The nurse is teaching a client with a new diagnosis of hypothyroidism about levothyroxine (Synthroid). Which of the following statements by the client indicates a need for further teaching?
- A. I should take this medication in the morning.
- B. I should report chest pain to my doctor.
- C. I should avoid taking this with calcium supplements.
- D. I should stop this medication if I feel better.
Correct Answer: D
Rationale: Stopping levothyroxine when feeling better is incorrect, as hypothyroidism requires lifelong replacement therapy to maintain euthyroid status. Options A, B, and C are correct: morning dosing minimizes insomnia, chest pain may indicate overdose, and calcium supplements interfere with absorption.
The nurse knows which of the following would be MOST likely to help the family of an emotionally disturbed client manage behaviors at home after discharge from inpatient treatment?
- A. Refer the family to Alliance for the Mentally Ill meetings for educational programs and support groups.
- B. Provide the family with pamphlets that describe the desired action and side effects of medications the client is taking.
- C. Tell the family that it is not their fault that the client behaves inappropriately.

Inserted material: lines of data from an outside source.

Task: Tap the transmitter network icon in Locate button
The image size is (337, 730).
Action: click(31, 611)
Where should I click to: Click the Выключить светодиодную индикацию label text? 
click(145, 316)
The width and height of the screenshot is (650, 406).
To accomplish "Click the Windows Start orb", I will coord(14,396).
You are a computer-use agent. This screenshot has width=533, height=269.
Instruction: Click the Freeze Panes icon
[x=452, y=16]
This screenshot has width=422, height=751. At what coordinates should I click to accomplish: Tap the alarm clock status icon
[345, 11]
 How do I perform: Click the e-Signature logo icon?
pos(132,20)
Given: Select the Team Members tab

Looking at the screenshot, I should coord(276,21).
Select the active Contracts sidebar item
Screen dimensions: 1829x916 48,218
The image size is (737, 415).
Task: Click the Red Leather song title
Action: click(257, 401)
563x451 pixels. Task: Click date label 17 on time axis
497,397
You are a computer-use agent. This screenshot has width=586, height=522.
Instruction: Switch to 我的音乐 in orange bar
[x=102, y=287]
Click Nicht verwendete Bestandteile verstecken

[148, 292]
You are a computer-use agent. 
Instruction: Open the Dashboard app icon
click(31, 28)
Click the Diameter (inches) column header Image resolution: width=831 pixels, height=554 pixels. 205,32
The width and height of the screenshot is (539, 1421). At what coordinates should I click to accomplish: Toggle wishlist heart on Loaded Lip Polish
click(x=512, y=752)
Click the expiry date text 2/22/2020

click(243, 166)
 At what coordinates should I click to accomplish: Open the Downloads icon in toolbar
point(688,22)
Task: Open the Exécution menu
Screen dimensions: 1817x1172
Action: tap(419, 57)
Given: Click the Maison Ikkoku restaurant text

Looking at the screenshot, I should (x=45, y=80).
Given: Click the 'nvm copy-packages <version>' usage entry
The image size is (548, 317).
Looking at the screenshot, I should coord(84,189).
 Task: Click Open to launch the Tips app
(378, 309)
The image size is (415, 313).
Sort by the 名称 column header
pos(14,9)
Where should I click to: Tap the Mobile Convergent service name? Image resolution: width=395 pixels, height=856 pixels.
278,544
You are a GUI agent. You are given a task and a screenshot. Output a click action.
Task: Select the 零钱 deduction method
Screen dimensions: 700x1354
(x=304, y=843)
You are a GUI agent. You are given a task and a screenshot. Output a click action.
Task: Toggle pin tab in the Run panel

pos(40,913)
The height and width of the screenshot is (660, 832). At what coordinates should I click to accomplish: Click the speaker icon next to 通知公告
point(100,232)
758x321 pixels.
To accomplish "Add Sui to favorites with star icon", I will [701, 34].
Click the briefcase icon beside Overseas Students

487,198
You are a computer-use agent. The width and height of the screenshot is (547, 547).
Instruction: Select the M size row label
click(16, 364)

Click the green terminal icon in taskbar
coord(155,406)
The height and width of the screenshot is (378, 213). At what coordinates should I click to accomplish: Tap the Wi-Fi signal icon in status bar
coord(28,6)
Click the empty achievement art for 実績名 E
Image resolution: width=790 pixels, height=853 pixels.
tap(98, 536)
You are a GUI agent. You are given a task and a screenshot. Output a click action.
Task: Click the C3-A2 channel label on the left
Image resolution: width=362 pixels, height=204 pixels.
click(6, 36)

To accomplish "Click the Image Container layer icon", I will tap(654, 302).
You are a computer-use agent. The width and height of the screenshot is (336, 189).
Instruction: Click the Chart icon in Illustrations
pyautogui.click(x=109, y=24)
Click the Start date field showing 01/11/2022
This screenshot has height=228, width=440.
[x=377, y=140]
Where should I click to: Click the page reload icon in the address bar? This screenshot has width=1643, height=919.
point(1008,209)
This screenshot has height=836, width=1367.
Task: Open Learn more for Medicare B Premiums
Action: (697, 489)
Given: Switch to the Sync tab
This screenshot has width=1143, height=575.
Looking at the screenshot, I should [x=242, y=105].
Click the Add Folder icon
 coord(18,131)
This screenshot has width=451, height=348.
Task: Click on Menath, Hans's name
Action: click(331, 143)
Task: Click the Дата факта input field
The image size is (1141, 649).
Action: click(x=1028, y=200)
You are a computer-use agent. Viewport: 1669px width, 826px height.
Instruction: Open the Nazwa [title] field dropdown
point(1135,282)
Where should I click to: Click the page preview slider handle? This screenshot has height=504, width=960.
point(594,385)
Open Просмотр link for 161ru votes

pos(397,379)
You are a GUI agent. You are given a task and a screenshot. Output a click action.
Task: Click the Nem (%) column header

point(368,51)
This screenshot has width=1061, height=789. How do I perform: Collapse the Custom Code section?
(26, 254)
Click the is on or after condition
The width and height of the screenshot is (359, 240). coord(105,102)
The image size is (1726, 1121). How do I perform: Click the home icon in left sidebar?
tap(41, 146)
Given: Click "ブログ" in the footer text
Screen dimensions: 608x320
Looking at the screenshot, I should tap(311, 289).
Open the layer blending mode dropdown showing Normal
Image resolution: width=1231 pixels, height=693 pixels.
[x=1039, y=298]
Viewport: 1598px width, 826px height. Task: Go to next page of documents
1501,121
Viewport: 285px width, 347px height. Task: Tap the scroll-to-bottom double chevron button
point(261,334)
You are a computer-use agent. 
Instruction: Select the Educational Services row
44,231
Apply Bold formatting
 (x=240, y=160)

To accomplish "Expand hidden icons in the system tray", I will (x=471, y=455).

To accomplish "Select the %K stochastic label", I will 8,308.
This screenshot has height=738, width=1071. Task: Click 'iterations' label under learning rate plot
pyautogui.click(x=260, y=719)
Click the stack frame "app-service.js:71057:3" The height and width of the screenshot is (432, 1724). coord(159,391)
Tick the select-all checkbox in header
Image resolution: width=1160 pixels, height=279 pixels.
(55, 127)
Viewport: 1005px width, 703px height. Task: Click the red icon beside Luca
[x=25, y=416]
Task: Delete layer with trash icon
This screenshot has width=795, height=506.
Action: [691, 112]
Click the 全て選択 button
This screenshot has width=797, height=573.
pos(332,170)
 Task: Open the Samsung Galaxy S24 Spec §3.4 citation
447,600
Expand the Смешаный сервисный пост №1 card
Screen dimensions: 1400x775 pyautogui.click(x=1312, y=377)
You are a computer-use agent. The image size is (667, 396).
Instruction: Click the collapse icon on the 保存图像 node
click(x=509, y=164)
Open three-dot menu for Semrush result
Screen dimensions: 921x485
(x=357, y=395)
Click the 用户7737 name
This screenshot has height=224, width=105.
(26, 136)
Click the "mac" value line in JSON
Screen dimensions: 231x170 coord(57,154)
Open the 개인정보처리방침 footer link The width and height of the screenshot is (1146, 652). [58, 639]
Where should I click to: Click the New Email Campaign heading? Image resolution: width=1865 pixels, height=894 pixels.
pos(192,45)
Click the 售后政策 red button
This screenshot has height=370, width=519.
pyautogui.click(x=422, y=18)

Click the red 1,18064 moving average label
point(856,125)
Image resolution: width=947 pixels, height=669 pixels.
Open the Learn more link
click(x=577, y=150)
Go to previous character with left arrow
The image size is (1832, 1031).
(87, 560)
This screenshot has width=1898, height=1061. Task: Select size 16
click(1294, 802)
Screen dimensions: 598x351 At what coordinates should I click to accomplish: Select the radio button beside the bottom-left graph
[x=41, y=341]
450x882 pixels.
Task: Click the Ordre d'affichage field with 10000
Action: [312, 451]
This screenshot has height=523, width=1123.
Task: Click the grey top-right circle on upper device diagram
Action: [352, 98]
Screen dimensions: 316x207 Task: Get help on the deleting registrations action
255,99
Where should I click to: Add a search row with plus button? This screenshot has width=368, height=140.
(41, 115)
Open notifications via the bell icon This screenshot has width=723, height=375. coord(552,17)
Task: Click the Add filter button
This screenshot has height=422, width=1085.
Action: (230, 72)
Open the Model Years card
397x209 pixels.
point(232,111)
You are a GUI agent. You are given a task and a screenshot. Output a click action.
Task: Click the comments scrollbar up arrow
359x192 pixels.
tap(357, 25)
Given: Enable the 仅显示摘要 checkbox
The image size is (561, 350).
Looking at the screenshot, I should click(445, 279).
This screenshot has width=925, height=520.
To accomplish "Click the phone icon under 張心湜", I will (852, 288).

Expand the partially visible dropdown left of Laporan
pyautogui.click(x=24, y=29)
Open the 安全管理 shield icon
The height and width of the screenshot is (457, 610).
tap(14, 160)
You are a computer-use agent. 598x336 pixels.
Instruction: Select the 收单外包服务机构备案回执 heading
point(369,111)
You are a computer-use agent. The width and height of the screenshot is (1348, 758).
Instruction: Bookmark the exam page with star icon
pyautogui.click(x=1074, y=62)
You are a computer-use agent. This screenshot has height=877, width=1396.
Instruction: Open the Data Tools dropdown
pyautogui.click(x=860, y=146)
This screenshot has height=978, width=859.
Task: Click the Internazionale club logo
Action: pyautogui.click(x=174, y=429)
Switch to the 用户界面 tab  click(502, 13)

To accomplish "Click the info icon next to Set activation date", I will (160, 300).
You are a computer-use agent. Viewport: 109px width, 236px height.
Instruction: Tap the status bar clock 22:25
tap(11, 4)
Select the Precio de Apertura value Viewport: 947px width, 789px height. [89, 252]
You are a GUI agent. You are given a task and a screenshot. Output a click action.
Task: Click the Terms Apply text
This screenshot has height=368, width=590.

- D. Involve the family in the assessment of the client when s/he is first admitted to the hospital.
Correct Answer: A
Rationale: The Alliance for the Mentally Ill offers ongoing education and support groups, equipping families with skills to manage behaviors long-term. Pamphlets, reassurance, and early involvement are helpful but lack the sustained impact of a support network.
The nurse who is the primary caregiver for an adult client receives a telephone report from the Microbiology Department that the client's blood culture is positive for gram-negative rods. The client is not on antibiotics. What should the nurse do first?
- A. Document the result in the appropriate area of the chart
- B. Inform the client that the nurse now knows what is causing his illness
- C. Place a call to the physician and document the results of the lab work and the notification of the physician in the nurse's notes
- D. Place the laboratory report on the client's chart as soon as possible
Correct Answer: C
Rationale: Notifying the physician promptly ensures timely antibiotic initiation for a positive blood culture, the priority action.
A six-year-old boy with a history of epilepsy admitted with uncontrolled seizures.
It is MOST important for the nurse to ask which of the following questions?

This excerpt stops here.